The key to the iPhone’s success is the fact that it provides a unified, full browser experience, said Neil MacDonald, a Gartner analyst. By comparison, Windows Mobile is a fractured platform, with separate PDA and smartphone versions, as well as a version of the browser that doesn’t support full HTML.

But at the same time we have an increase in full web browsing on the phone, web pages are getting bigger. Much bigger. The average web page tripled in size since 2003. Why? WebsiteOptimization.com says:

Web 2.0 technologies such as Ajax certainly contribute to the increase in the number of objects per page, as well as the growth in JavaScript file size.

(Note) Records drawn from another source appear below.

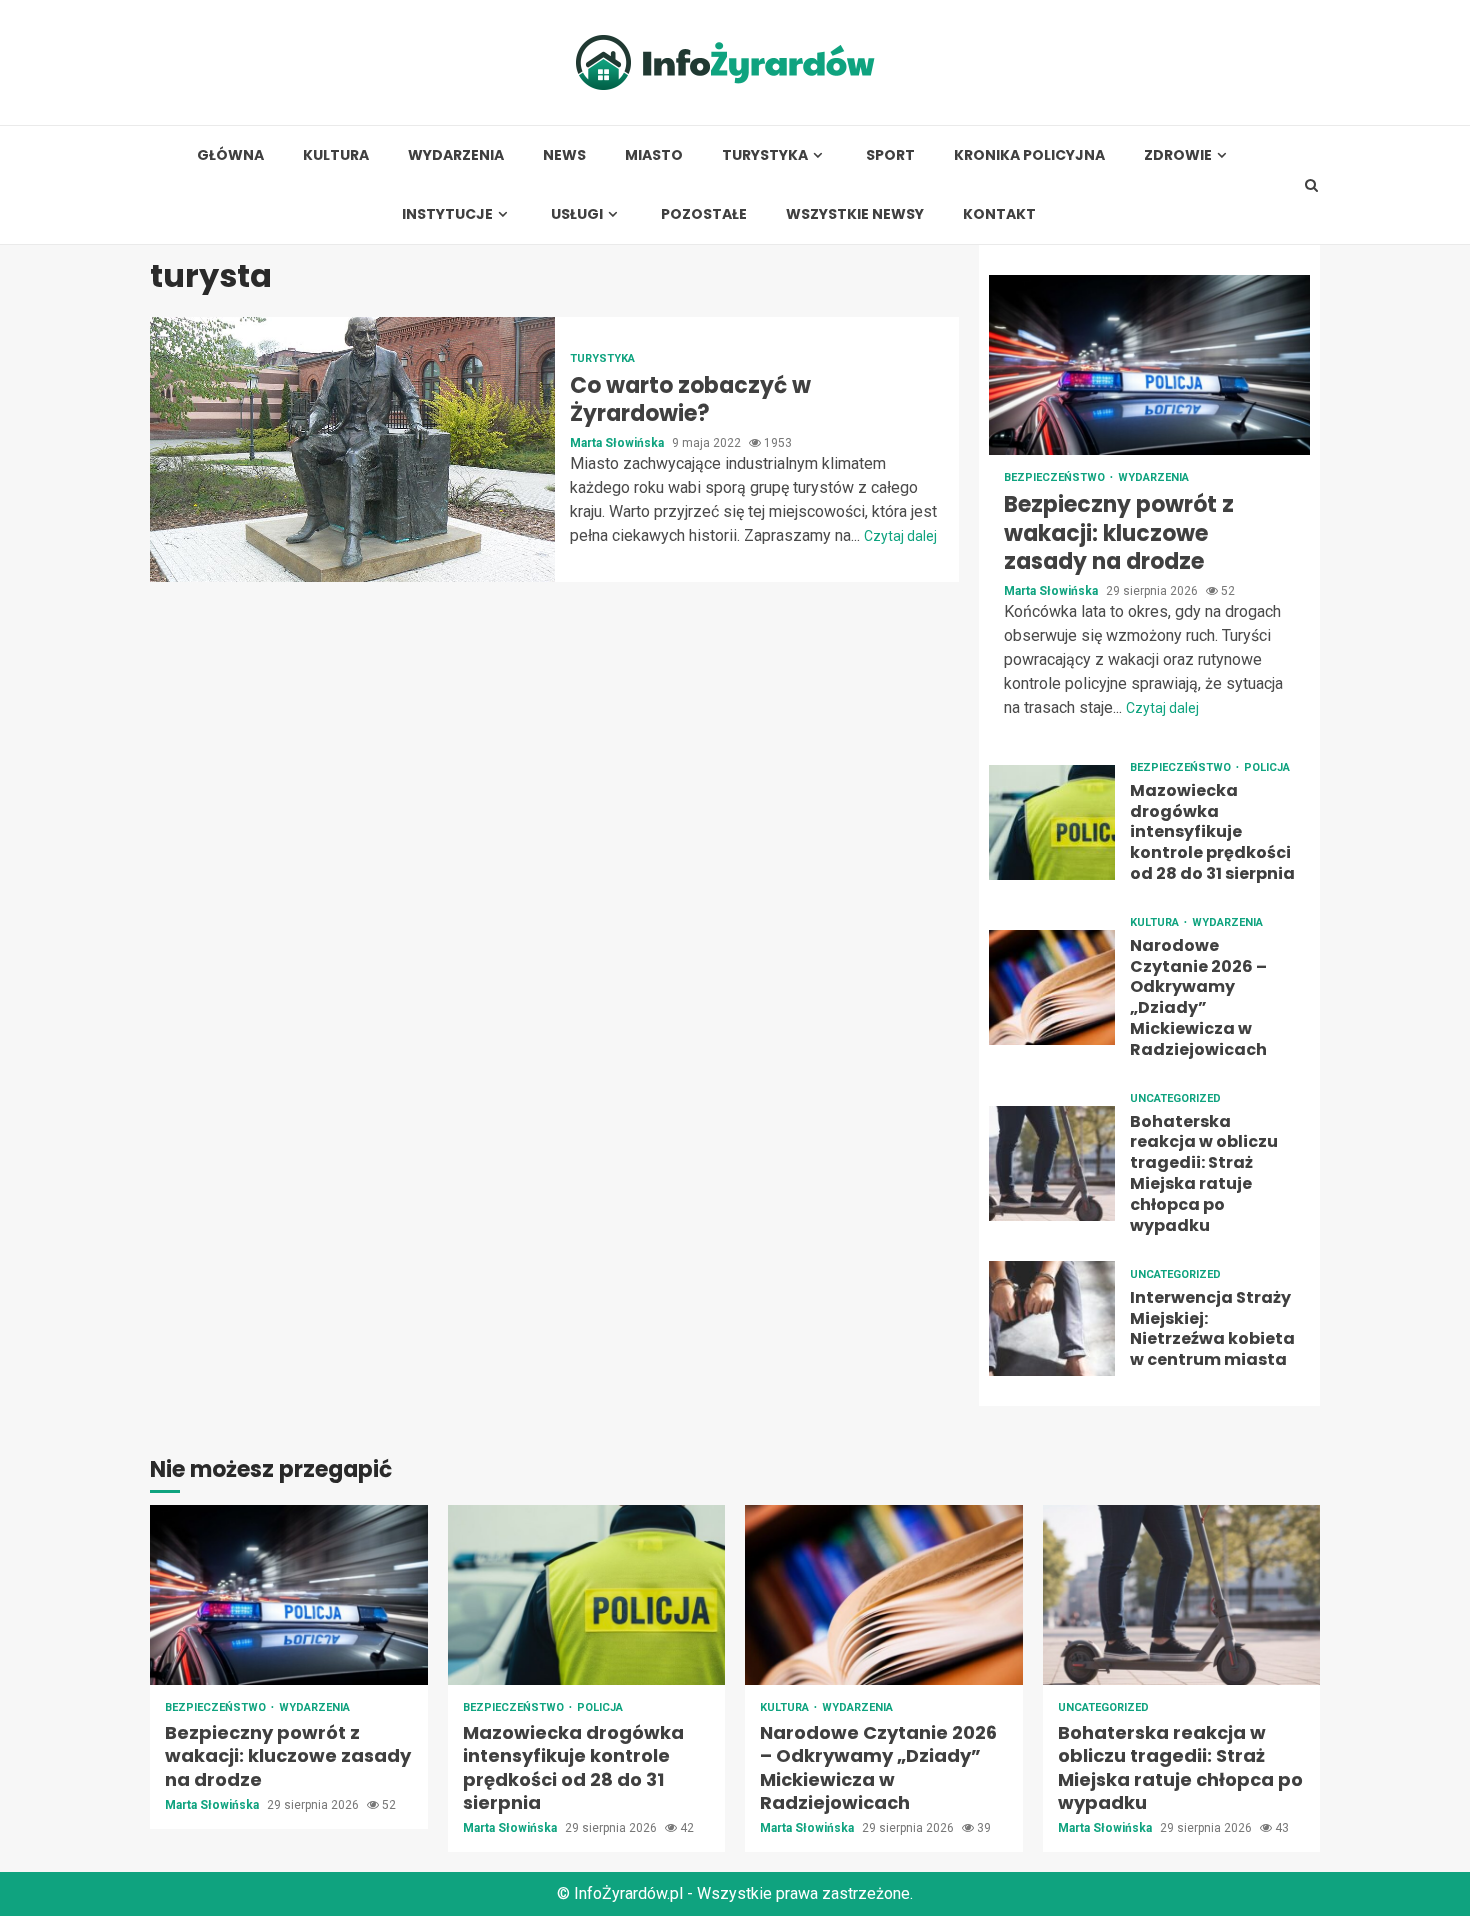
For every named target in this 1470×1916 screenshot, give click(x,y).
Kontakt (999, 214)
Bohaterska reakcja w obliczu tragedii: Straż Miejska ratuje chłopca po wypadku (1052, 1163)
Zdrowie (1178, 155)
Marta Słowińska (618, 443)
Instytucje (447, 214)
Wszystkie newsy (855, 214)
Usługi (577, 214)
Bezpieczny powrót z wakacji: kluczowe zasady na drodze (1149, 365)
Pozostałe (704, 214)
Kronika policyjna (1029, 155)
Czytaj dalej (900, 536)
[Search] (1311, 185)
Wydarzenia (456, 155)
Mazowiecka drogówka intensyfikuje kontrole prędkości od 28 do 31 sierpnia (1052, 822)
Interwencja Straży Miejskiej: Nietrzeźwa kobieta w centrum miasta (1052, 1318)
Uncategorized (1175, 1098)
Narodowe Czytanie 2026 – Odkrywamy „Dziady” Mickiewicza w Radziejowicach (1052, 987)
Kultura (336, 155)
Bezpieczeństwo (1056, 477)
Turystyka (765, 155)
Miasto (654, 155)
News (564, 155)
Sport (890, 155)
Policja (1267, 767)
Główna (230, 155)
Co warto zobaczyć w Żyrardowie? (352, 449)
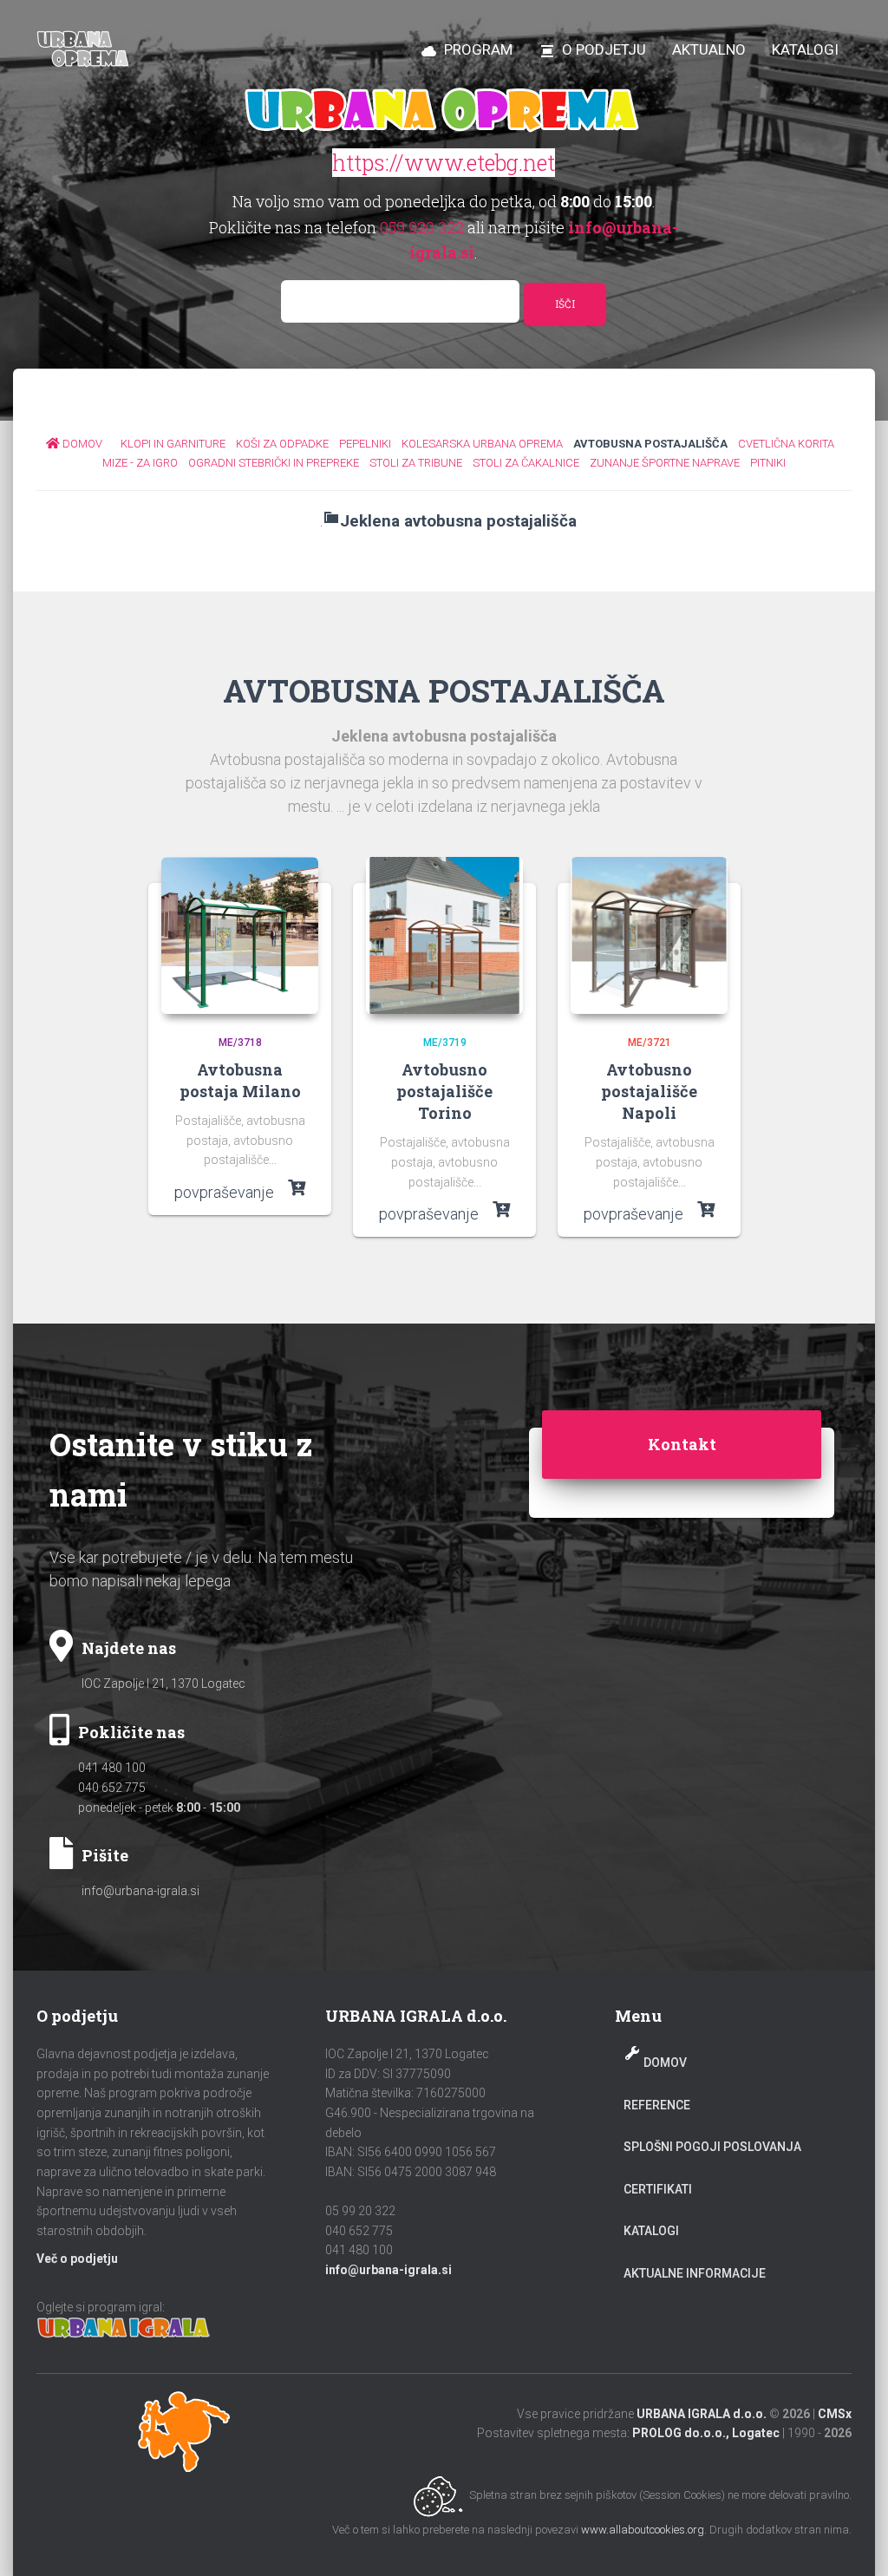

Dynamically generated sites from content management systems are typically not as optimized as hand-tuned sites, and often carry over site-wide CSS, JavaScript, and page components to every page on a site.

As broadband becomes more widespread web designers have created more elaborate designs, assuming that a large proportion of their audience is on broadband, or ignoring dial-up users entirely.

Even iPhone users will acknowledge that visiting big web pages, especially those incorporating rich user interactions, can be a frustrating experience. Yet most pundits agree that web usage is only going to increase on mobile devices, despite the triple constraints of slower connections, slower processors and smaller form factors.

I’d be curious to hear what readers think will happen as these two trends collide.